Anyway, in the paragraphs that follow you will find a text version of my latest poster, which was presented on the 14th International Conference on Environmental Science and Technology. The conference took place in Rhodes (Greece) during the first week of September. The poster is actually a summary of the corresponding paper. If you are interested about road transport emissions you might find it interesting!
- The current study examines the evolution of road transport emissions during the years 2012 – 2014 in Thessaloniki, the second largest city of Greece. The study focuses on the calculation at micro/link level of CO, NOx and VOC emissions.
- The developed methodology was based on the combination of PTV VISUM and COPERT Micro models, along with measured traffic data from inductive loop detectors, cameras and radars installed at 37 locations across the city.
- Results indicated the local pollution hot-spots, as well as the local and seasonal variation of pollutants. In general, there is a substantial drop on average annual emissions between 2012 and 2013, whereas a constant trend is observed between 2013 and 2014.
- According to the latest census (2011), Thessaloniki is the second largest city in Greece, both in population and area.
- Based on the latest transportation study conducted between 2010 and 2013, the average daily private vehicle traffic on the main roads of the city reaches 1.300.000 vehicle-trips, while the morning peak corresponds to 14% of the daily total.

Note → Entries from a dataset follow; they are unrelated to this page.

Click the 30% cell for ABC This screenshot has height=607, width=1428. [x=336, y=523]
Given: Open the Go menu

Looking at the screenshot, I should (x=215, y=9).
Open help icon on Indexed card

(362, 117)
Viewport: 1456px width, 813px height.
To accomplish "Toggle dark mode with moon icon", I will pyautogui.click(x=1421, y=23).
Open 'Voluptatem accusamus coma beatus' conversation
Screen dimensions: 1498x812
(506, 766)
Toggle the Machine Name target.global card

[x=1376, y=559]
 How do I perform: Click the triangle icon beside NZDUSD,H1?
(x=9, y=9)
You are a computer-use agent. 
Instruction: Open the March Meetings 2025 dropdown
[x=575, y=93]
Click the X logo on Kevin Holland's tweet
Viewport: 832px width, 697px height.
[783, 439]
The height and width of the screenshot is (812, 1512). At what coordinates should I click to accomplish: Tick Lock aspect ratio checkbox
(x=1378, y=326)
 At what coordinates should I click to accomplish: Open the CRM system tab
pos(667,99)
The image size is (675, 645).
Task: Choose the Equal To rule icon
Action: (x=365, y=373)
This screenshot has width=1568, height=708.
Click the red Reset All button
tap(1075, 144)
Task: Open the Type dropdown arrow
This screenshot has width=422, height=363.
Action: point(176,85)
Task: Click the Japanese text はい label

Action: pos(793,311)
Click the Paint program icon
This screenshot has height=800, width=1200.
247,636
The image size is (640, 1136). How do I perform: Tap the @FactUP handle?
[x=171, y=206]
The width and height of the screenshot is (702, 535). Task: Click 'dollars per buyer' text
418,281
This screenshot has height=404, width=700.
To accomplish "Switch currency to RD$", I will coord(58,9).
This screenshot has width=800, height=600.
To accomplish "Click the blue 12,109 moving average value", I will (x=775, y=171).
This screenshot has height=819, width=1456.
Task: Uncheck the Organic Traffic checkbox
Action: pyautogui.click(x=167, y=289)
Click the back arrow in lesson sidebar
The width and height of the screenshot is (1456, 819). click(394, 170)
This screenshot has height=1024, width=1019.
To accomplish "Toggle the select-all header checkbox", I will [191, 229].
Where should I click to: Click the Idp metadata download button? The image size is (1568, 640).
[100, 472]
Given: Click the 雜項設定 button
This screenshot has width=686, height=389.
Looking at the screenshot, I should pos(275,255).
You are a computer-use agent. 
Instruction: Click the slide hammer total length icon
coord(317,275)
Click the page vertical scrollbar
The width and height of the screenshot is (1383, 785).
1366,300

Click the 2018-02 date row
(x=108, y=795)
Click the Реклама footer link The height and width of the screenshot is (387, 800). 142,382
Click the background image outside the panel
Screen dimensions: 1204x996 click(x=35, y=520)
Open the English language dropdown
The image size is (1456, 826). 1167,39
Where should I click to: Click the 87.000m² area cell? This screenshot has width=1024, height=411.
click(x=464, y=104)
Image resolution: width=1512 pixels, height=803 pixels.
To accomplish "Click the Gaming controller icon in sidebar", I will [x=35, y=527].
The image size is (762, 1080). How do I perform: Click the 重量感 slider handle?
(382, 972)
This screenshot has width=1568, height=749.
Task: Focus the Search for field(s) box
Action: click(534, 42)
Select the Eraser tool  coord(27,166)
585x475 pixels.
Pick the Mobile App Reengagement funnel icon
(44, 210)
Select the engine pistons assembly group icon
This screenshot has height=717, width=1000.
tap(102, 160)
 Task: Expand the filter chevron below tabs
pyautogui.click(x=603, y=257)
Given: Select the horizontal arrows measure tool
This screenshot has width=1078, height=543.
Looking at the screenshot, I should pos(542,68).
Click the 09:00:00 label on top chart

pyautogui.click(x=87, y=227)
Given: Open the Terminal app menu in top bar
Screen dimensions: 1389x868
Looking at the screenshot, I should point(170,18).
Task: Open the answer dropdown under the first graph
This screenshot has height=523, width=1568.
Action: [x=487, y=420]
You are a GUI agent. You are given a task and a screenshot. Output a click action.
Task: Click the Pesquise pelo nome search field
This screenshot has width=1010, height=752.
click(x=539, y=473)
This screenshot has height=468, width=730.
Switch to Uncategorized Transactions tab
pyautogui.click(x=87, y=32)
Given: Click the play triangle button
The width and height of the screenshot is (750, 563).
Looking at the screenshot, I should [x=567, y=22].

- The main streets in the central area of the city serve daily volumes of through traffic that reach 45% of traffic volumes recorded at peak periods (morning travel to work and afternoon travel back from work to home).
Materials & Methods
- The transportation model for Thessaloniki has been developed with the PTV VISUM software. The network consists of 137.938 directed links, 47.838 nodes and 339 traffic analysis zones connected to physical nodes of the road network via 3.508 connectors.
- The demand side is comprised by 24 hourly Origin-Destination (OD) matrices and the travel demand for a typical weekday is within the range of 1.298.745 vehicle trips.
- The obtained OD matrices are corrected using the hourly volume data measured by inductive loop detectors, cameras and radars installed at 37 locations across the city. The OD matrix correction is performed with a fuzzy-set based matrix correction procedure.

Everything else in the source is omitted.